I wanted to verify that for a connected ring $k$ (i.e. a ring with connected spectrum, or equivalently without idempotents other than $0$ and $1$) the group of $k$-endomorphisms of the multiplicative group $\mathbf{G}_m$ over $k$ can be identified with $\mathbf{Z}$. I have an outline for this (at least for $k$ local) which suggests that I treat the case of a field first, then extend it to Artin local rings by induction on length, then to complete Noetherian local rings, etc.. But the very simple argument I have for the case of a field seems to me to be completely general, which makes me believe I must be making a mistake or overlooking something.
Using the definition of the multiplication for $\mathbf{G}_m$, it can be shown that $f(t)\in k[t,t^{-1}]^\times$ ($k[t,t^{-1}]$ being the coordinate ring of $\mathbf{G}_m$) yields a $k$-homomorphism if and only if $f(xy)=f(x)f(y)$ in $k[x,y,x^{-1},y^{-1}]$. Note that $\mathbf{G}_m(\mathbf{G}_m)=\mathrm{Hom}_{k-\mathrm{Alg}}(k[t,t^{-1}],k[t,t^{-1}])=k[t,t^{-1}]^\times$ via $\varphi\mapsto\varphi(t)$, so $f$ must be a unit to have a $k$-morphism at all.
Now, if I write $f=\sum_n a_n t^n$, $n$ ranging over all of $\mathbf{Z}$, then the equation $f(xy)=f(x)f(y)$ seems to give me
$\sum_n a_n x^n y^n=\sum_{n,m} a_n a_mx^n y^m$.
Because $f$ is a unit, and in particular non-zero, some $a_n$ must be non-zero, say $a_{n_0}\neq 0$. Equating coefficients of monomials in the equation above (using that the monomials $x^n y^m$ for $n,m\in\mathbf{Z}$ form a $k$-basis for $k[x,y,x^{-1},y^{-1}]$) we get $a_n^2=a_n$ for all $n$ and $a_na_m=0$ for $n\neq m$. Since $k$ is connected and $a_{n_0}\neq 0$, $a_{n_0}^2=a_{n_0}$ forces $a_{n_0}=1$. Then, for any $m\neq n_0$, $0=a_{n_0}a_m=a_m$, so $f(t)=t^{n_0}$.

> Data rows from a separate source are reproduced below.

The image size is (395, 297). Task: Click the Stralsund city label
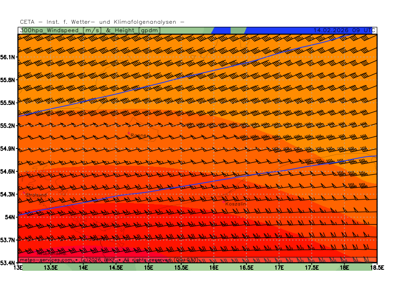tap(36, 195)
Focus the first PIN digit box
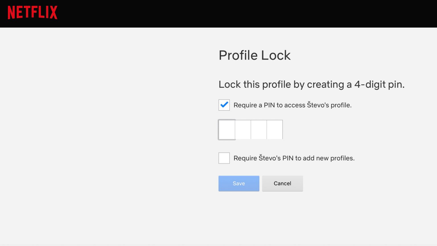 [x=227, y=130]
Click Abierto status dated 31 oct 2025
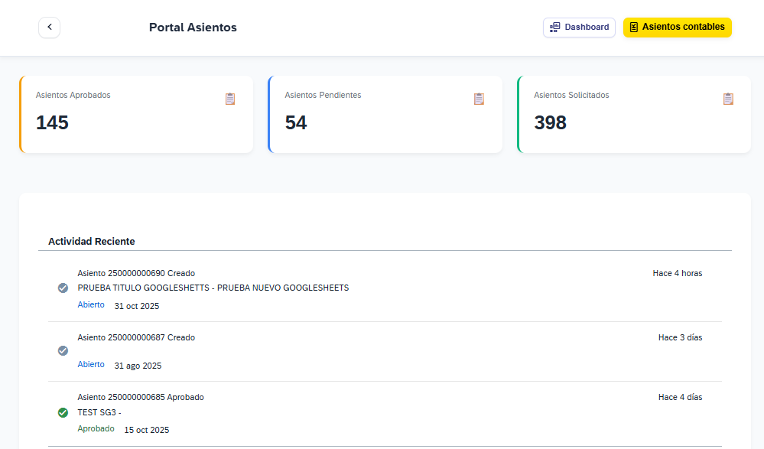764x449 pixels. pyautogui.click(x=91, y=305)
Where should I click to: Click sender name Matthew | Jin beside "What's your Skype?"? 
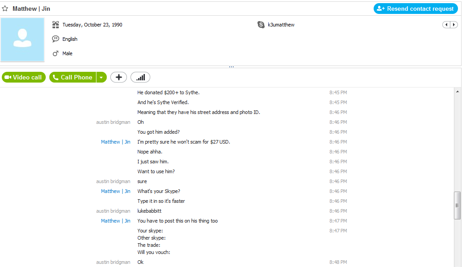(x=115, y=191)
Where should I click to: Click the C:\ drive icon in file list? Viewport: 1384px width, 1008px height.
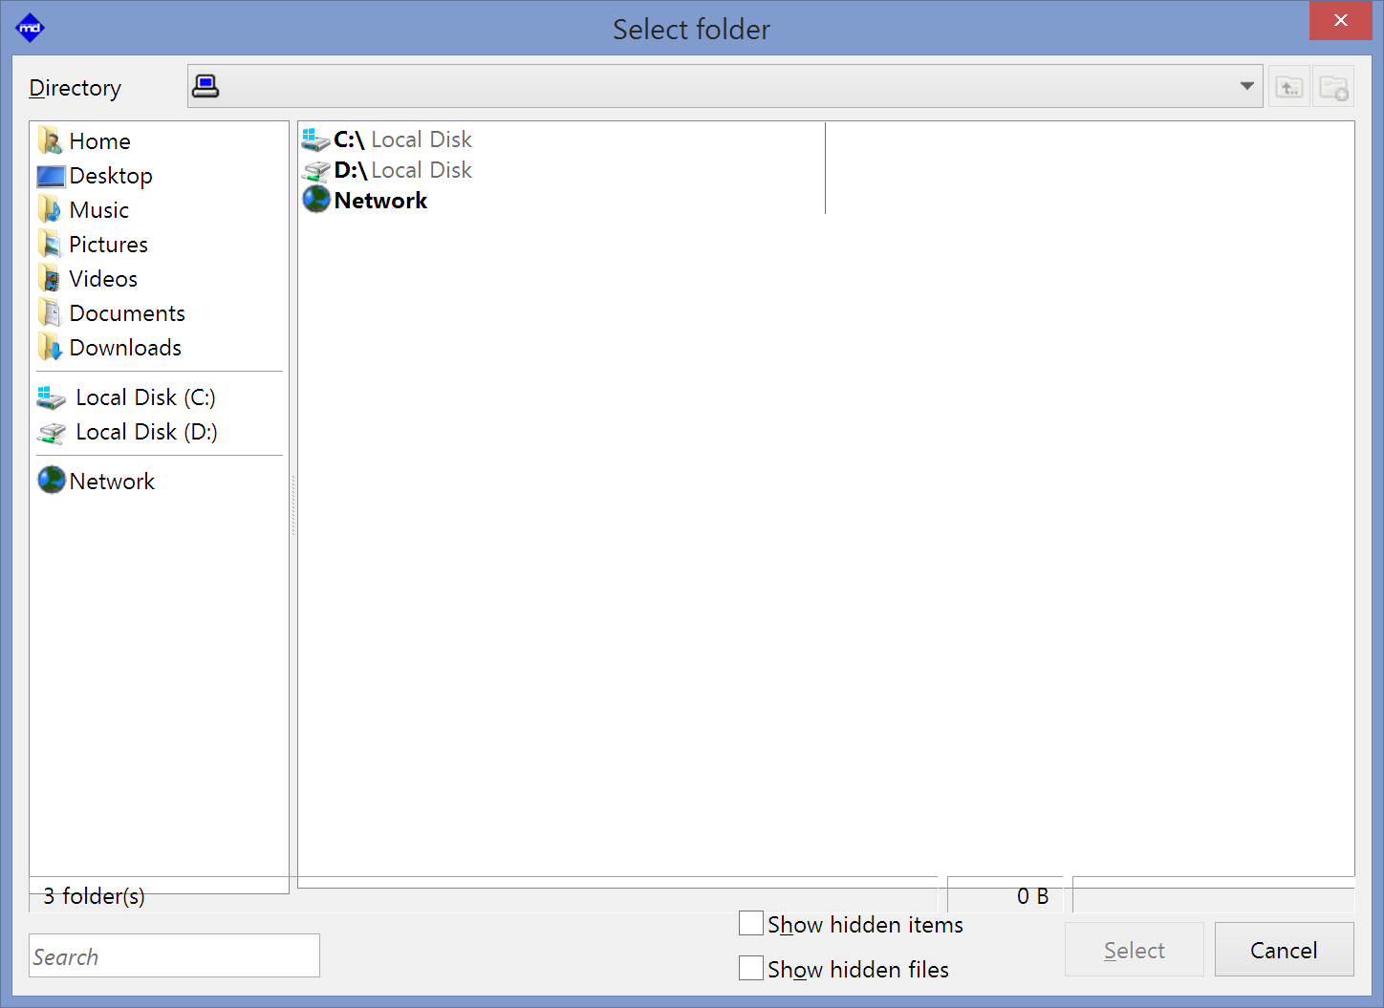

Is there anything wrong with this argument? Have I used somewhere that $k$ is a field?
Incidentally, it also seems like the equation $f(xy)=f(x)f(y)$ for $f\neq 0$ implies that $f$ is a unit, since all I used in deducing that $f(t)=t^{n_0}$ for some $n_0$ was that $f$ was non-zero.